> **DO THIS**
Starting at the line that contains "Given: Click the LinkedIn icon in footer" and ending at the line that contains "Action: pos(739,23)", arrange those lines of the items below as a Markdown table with the columns Row and Line. Number each row and leave out blank lines.

□ □ □

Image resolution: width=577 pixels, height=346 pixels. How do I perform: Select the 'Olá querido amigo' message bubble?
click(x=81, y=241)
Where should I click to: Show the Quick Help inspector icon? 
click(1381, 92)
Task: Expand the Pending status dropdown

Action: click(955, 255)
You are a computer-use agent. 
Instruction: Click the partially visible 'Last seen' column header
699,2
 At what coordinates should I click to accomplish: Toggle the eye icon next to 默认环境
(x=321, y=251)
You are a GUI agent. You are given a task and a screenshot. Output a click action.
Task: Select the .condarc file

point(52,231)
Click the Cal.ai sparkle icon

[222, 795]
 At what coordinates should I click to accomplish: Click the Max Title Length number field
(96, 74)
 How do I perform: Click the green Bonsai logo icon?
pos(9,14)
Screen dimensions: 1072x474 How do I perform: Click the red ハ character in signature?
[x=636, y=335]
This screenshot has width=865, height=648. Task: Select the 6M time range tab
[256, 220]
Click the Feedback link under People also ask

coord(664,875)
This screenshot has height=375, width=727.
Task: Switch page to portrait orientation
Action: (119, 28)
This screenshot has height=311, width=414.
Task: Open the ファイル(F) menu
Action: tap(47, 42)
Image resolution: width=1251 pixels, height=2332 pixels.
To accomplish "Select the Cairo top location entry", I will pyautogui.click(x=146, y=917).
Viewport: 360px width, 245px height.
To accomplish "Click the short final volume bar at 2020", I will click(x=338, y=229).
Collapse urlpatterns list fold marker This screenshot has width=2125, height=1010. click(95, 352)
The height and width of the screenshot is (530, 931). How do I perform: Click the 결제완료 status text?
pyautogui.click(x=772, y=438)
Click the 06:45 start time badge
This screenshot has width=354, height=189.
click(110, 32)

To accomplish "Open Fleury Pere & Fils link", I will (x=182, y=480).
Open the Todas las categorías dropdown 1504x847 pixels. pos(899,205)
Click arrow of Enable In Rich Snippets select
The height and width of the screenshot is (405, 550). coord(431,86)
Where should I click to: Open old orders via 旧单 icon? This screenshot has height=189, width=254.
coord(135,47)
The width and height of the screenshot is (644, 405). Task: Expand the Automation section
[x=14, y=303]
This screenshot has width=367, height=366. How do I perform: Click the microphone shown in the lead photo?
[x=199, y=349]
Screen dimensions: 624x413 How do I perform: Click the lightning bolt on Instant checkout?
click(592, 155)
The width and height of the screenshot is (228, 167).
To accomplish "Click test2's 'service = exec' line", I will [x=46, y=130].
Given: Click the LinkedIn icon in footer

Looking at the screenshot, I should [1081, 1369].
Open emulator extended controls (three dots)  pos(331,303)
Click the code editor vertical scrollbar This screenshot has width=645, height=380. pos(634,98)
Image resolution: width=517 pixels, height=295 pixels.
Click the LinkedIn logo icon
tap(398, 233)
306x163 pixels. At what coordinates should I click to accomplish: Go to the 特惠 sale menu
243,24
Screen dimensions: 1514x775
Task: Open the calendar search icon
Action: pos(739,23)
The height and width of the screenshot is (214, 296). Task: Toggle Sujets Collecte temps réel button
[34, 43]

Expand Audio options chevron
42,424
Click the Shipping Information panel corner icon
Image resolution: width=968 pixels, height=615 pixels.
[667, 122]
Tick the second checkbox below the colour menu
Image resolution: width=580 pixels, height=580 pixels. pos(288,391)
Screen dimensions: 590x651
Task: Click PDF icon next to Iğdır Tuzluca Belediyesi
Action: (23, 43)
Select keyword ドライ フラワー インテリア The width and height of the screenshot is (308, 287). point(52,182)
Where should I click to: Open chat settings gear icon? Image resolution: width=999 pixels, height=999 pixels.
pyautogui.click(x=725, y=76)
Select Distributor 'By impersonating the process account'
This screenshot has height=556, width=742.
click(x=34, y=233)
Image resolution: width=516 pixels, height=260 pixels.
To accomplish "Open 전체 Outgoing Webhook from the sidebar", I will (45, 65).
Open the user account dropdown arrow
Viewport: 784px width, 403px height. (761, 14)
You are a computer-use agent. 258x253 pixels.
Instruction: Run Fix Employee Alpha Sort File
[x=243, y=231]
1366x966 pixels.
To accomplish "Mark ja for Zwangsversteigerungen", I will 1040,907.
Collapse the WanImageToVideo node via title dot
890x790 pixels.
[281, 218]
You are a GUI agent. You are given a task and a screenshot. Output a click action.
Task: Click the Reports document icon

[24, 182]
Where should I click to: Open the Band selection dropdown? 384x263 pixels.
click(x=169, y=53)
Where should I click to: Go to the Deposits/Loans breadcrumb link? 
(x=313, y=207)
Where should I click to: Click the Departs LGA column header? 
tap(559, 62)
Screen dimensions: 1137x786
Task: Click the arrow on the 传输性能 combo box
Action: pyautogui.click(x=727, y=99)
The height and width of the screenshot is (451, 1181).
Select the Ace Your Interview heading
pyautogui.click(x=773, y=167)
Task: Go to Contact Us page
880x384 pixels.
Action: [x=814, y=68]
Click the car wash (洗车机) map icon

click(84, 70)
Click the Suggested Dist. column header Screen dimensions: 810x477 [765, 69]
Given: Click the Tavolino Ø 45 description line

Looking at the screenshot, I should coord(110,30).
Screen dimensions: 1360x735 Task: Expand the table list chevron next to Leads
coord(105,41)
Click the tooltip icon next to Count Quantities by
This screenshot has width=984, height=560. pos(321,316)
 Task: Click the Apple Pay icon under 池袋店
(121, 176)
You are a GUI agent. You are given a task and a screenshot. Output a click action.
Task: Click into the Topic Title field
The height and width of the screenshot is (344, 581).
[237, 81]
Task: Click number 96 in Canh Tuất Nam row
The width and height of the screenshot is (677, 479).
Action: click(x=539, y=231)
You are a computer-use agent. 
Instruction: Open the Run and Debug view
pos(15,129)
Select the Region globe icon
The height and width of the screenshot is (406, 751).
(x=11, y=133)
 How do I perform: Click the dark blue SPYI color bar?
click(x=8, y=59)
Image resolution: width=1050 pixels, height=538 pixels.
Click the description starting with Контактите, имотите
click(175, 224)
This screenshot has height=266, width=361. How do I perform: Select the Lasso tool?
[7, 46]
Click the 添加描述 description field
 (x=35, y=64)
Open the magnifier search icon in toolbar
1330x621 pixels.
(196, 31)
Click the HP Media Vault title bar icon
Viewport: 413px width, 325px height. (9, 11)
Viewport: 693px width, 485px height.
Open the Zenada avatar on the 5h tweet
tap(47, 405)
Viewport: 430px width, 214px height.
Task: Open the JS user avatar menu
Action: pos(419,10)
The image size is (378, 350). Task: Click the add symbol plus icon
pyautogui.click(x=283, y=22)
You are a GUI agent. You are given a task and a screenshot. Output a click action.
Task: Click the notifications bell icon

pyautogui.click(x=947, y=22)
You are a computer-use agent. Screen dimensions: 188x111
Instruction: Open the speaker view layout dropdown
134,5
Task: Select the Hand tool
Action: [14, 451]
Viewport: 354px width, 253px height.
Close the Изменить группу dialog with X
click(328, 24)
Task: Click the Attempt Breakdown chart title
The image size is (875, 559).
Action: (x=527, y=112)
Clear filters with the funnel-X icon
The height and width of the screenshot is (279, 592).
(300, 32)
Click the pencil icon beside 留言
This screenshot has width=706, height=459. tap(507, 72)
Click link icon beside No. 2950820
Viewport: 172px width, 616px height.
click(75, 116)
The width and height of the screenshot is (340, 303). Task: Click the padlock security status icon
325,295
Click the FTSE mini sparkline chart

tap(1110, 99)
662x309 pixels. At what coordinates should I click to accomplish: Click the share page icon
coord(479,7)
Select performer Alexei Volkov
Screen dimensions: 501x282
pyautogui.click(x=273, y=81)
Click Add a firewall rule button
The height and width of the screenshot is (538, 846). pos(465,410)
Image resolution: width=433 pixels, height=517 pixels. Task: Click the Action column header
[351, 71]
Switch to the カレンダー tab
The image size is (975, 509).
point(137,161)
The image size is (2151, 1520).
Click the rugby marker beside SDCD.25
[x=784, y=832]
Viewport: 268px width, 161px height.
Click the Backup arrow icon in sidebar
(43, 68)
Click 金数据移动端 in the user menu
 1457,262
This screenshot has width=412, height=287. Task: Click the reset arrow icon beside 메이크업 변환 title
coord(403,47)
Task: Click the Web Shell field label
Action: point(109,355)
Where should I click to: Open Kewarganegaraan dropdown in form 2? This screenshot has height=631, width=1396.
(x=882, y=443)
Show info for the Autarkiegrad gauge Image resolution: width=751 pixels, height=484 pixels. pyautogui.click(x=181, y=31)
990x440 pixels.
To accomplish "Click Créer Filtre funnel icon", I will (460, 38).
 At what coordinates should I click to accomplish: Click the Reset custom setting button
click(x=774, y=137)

□ □ □

> **FULL ANSWER**
| Row | Line |
|---|---|
| 1 | Given: Click the LinkedIn icon in footer |
| 2 | Looking at the screenshot, I should [1081, 1369]. |
| 3 | Open emulator extended controls (three dots)  pos(331,303) |
| 4 | Click the code editor vertical scrollbar This screenshot has width=645, height=380. pos(634,98) |
| 5 | Image resolution: width=517 pixels, height=295 pixels. |
| 6 | Click the LinkedIn logo icon |
| 7 | tap(398, 233) |
| 8 | 306x163 pixels. At what coordinates should I click to accomplish: Go to the 特惠 sale menu |
| 9 | 243,24 |
| 10 | Screen dimensions: 1514x775 |
| 11 | Task: Open the calendar search icon |
| 12 | Action: pos(739,23) |